If the detention pond filled up entirely with around two inches of rain on Sunday, as Gilmore said, what would happen if there were closer to four inches? That excess water has to flow somewhere.
Norris is particularly troubled by the stormwater overflowing into Globeville Landing Park. While that makes sense during a massive flood, a couple inches of rain like Denver experienced on Sunday shouldn’t flood the park.
“Show me in your design documents where you’re supposed to overflow Globeville Landing Park with a storm of that size,” he said. “And if it responds that way in a storm of that size, what is it going to do when you have a really significant flood?”
Estimates vary on how significant Sunday’s flooding was — but most agree it was trivial compared to what will likely come.
Both Norris and Brown, who argued that the stormwater drainage plan was poorly conceived during the planning process, described Sunday’s flood as a “five-year storm” — meaning that it’s the type of storm that comes twice a decade. It wasn’t an everyday event, but it’s far from unprecedented.
The Montclair basin system, which he estimated cost $300 million, survived Sunday’s storm, but “only just,” Brown wrote his colleagues in an evaluation of its performance.
The short-term storage capacity of the City Park Golf Course is too small for a more significant storm, he said.

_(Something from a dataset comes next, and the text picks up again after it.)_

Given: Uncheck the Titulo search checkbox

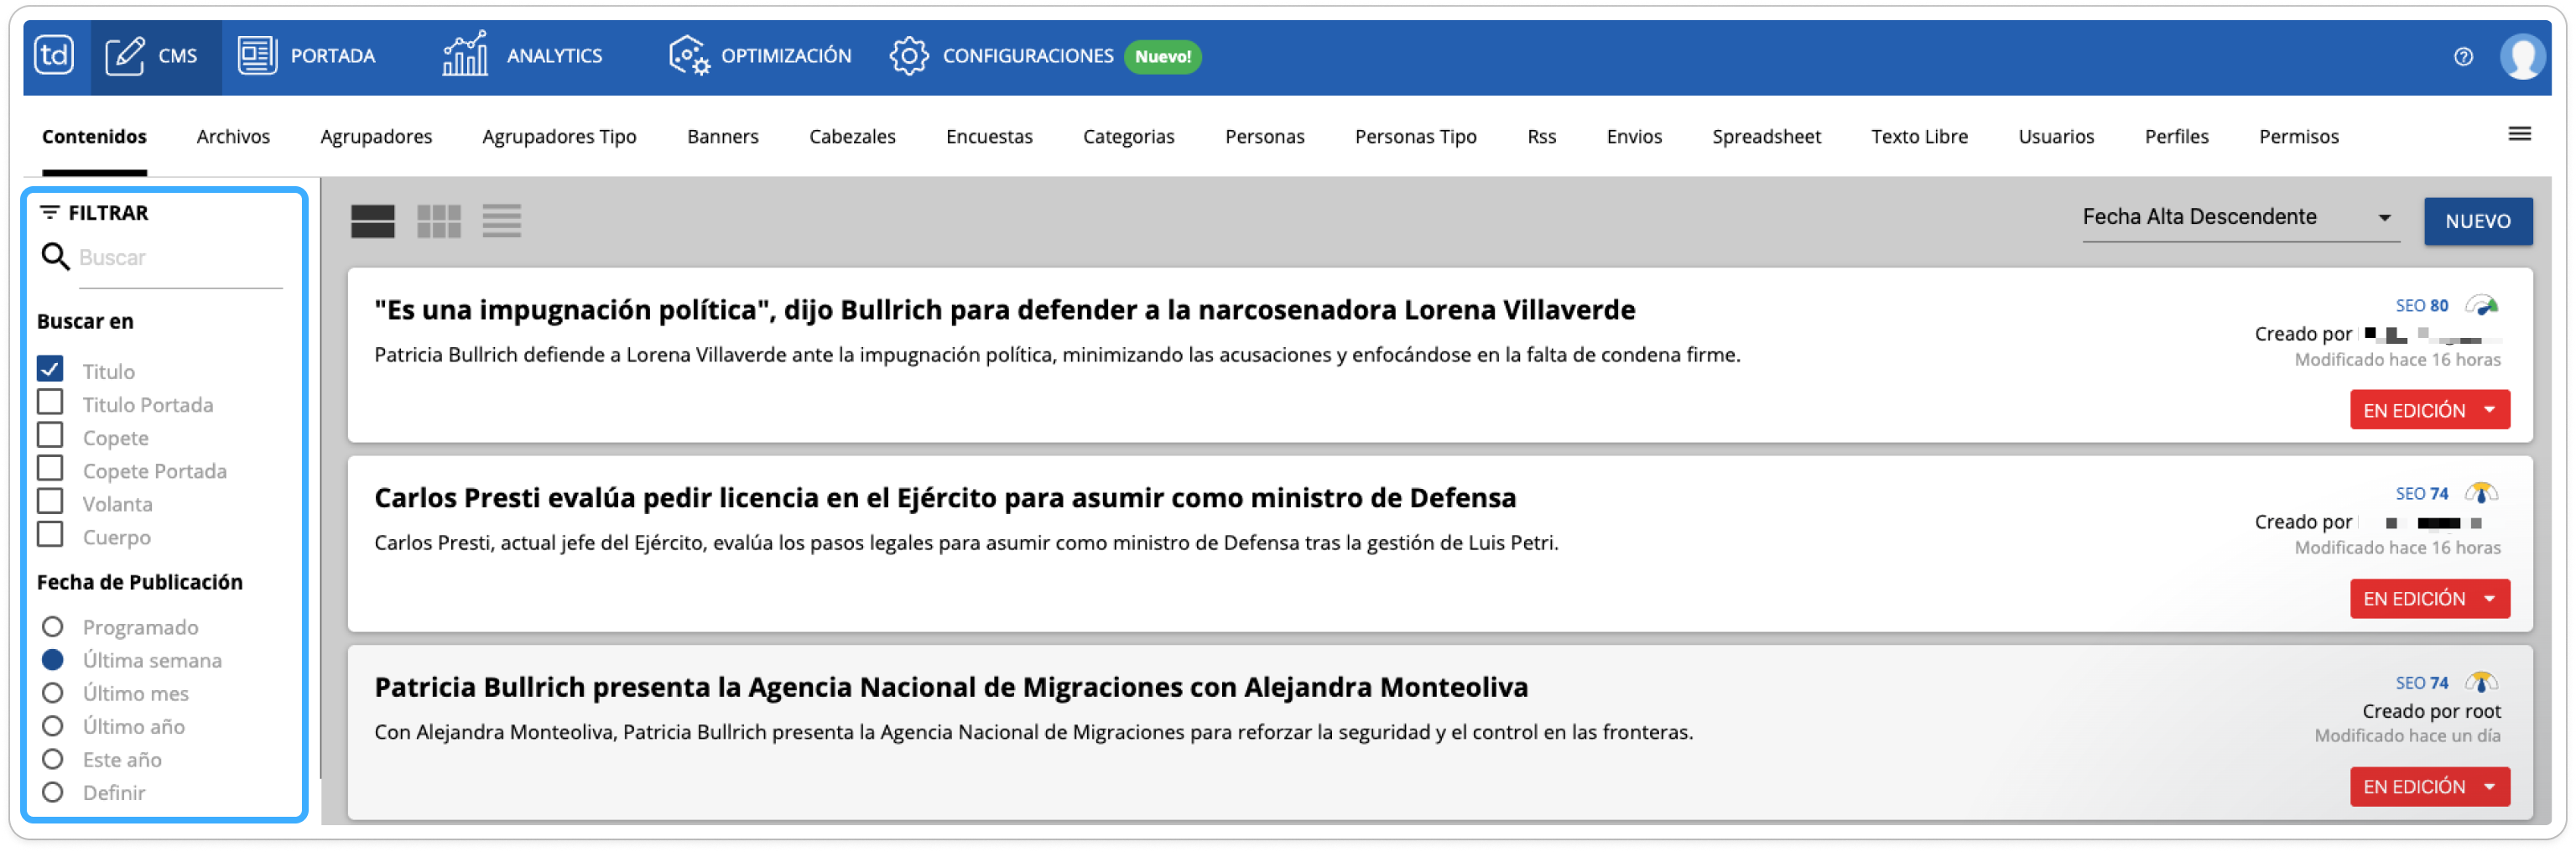Looking at the screenshot, I should tap(50, 369).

And he fears that if stormwater continues to flow over the embankment at Globeville Landing Park, the environmental damage could be significant.
“My fear is that this ‘dry run’ has shown … performance deficits in the system, which the engineering contractor community may see as an opportunity to build more concrete, and make more money,” he said. “What I hope instead is that people will see that the floodwater that made the news was largely gone in an hour or so, and everything was pretty much dry in less than 24 hours.”
The only facility he believed was impacted for longer was the City Park Golf Course, and there were a few other areas that needed to be cleaned.
“I would strongly recommend that the City clean up the remaining mess, and do absolutely nothing else,” he said. “It’s not a good system, but it is adequate to prevent significant harm to the City and its infrastructure.”